トルコの消費者信頼感指数は4月に85.5となり、前回の85から上昇した。
上昇幅は0.5ポイント。
トルコの消費者信頼感は85.5へと小幅に改善した。これは、景気の見方が持ち直しているというより、家計が現在の経済環境に慣れつつあり、心理が下げ止まりに向かっていることを示す程度の変化だ。今後数週間で市場が大きく上昇する合図とみるのは適切ではない。
最大の焦点は引き続き中央銀行のインフレ抑制だ。インフレ率(物価上昇の勢いを示す指標)は、直近四半期時点で年率換算で約55%と高水準にある。

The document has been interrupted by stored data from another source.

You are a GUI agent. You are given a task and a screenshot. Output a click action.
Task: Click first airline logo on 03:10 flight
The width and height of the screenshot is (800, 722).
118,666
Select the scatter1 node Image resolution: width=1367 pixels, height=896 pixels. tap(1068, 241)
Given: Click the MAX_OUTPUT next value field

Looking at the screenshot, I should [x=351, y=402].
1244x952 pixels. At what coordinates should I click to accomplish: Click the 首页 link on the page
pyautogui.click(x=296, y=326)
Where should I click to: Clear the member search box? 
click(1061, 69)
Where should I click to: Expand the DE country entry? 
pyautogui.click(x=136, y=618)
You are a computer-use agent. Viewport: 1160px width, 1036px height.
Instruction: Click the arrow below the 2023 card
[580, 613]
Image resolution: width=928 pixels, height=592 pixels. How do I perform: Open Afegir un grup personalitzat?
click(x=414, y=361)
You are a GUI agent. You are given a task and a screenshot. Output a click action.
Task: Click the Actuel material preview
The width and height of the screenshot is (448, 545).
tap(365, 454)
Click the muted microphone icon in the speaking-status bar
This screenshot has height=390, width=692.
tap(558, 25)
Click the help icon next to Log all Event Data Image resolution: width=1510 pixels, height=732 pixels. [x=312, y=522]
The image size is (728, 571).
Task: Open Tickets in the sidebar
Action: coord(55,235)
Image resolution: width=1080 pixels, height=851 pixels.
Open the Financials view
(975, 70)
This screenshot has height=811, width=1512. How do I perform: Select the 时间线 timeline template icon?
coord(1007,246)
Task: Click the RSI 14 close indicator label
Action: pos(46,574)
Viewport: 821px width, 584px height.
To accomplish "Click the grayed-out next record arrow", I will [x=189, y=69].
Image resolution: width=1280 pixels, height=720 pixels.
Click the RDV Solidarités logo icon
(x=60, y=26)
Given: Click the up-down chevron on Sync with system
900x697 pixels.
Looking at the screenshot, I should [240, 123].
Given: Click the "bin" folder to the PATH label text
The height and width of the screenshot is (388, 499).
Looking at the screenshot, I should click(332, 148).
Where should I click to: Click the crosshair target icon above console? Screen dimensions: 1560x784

2024〜2025年にかけての大幅な利上げ(政策金利を引き上げて需要を冷やし、物価上昇を抑える政策)で中銀の信認(政策を実行し続けるとの市場の信頼)は高まった。政策金利は50%で維持される公算が大きい。高金利政策は景気の過熱を抑えるため、この消費者信頼感の改善は大局では小さな材料にとどまる。
トルコリラについては、一時的に落ち着いた局面であり、基調の転換ではないとみる。リラは対ドルで長期的に下落してきた経緯があり、0.5ポイントの改善で流れが反転する力は乏しい。この状況では、押し目でUSD/TRYのコールオプション(将来、あらかじめ決めた価格で買う権利。ここではドル高・リラ安に備える手段)を買う戦略が合理的になり得る。